The evidence is compelling, with Aboriginal people dying at younger ages, with a higher infant mortality rate (5.2 per 1,000 births) and more Indigenous people under 25 years dying than in the non- Aboriginal population, compared with 2% of deaths for the same age group among non-Aboriginal people. In 2007 the NSW Aboriginal male death rate compared to females was 48 percent higher [4] . Aboriginal people die younger than their non-Aboriginal counterparts and because of this and the higher proportion of younger people in the Aboriginal population many families are left without grandparents, aunts, uncles, siblings and parents. When an Aboriginal person dies, grief and bereavement are experienced throughout the whole community, regardless of the cause of death [11,12].

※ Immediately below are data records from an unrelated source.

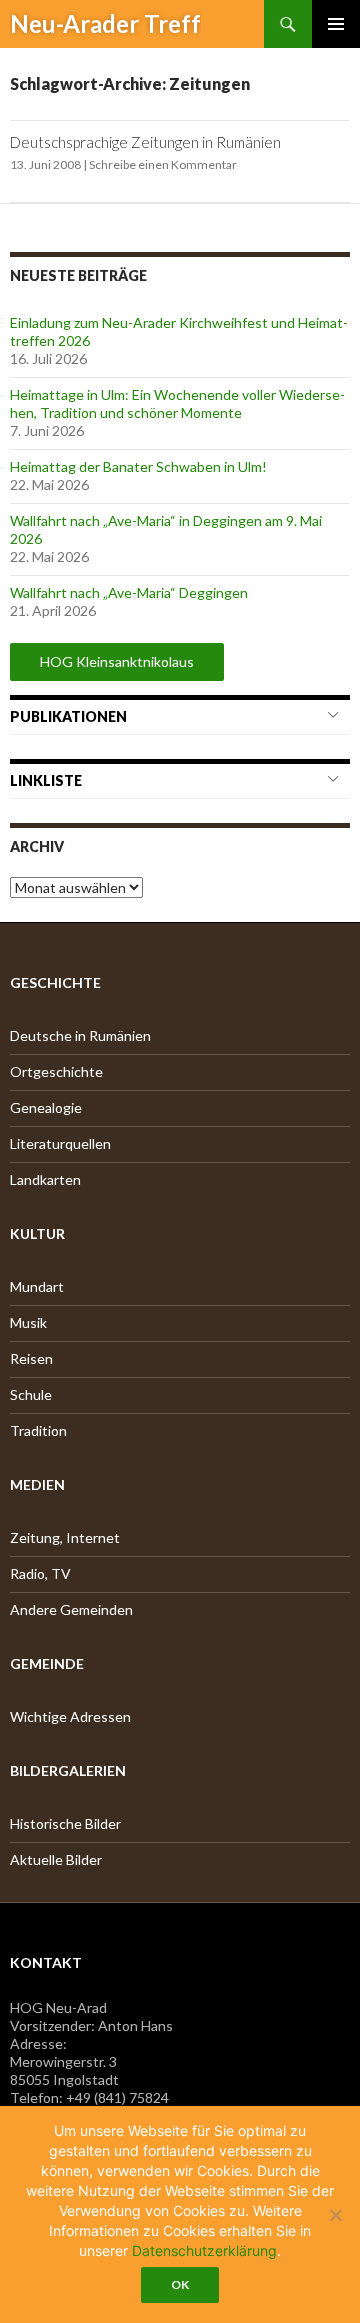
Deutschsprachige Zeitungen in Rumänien (145, 142)
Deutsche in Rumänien (80, 1035)
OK (180, 2284)
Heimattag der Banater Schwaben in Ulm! (138, 466)
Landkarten (45, 1179)
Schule (31, 1394)
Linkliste (46, 780)
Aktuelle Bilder (56, 1859)
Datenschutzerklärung (204, 2250)
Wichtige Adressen (70, 1716)
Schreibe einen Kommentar (163, 164)
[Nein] (335, 2215)
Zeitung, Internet (65, 1537)
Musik (28, 1322)
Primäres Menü (336, 24)
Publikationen (68, 716)
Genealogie (46, 1107)
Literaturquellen (60, 1143)
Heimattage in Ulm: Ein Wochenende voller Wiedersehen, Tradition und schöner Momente (177, 403)
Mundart (37, 1286)
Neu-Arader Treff (105, 23)
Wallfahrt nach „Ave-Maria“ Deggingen (129, 592)
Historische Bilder (65, 1823)
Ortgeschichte (56, 1071)
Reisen (31, 1358)
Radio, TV (40, 1573)
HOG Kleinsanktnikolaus (117, 661)
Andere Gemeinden (71, 1609)
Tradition (38, 1430)
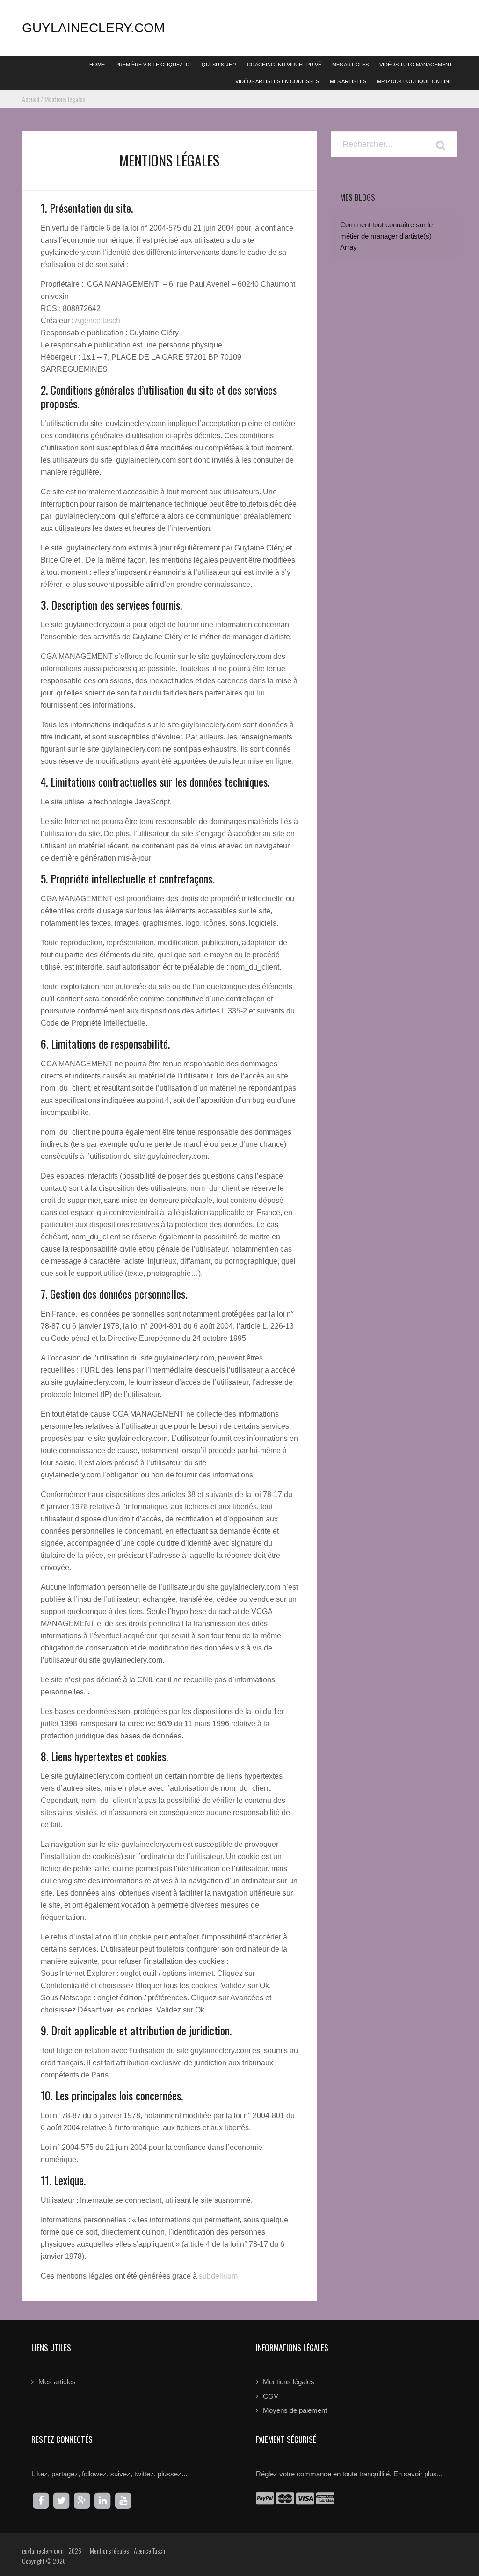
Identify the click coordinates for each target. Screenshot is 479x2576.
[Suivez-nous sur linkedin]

In the context of Aboriginal EOL, besides the provision of palliative care to enable a dignified death, the issues of cessation of life support, organ donation and autopsy requirements from an Aboriginal perspective, are yet to be documented [12] . Notwithstanding the medical intervention required in the palliation of a terminal illness, it is the cultural needs at the time of death and the Aboriginal community’s capability and capacity to provide PC to their own people, which need to be a key focus of service development.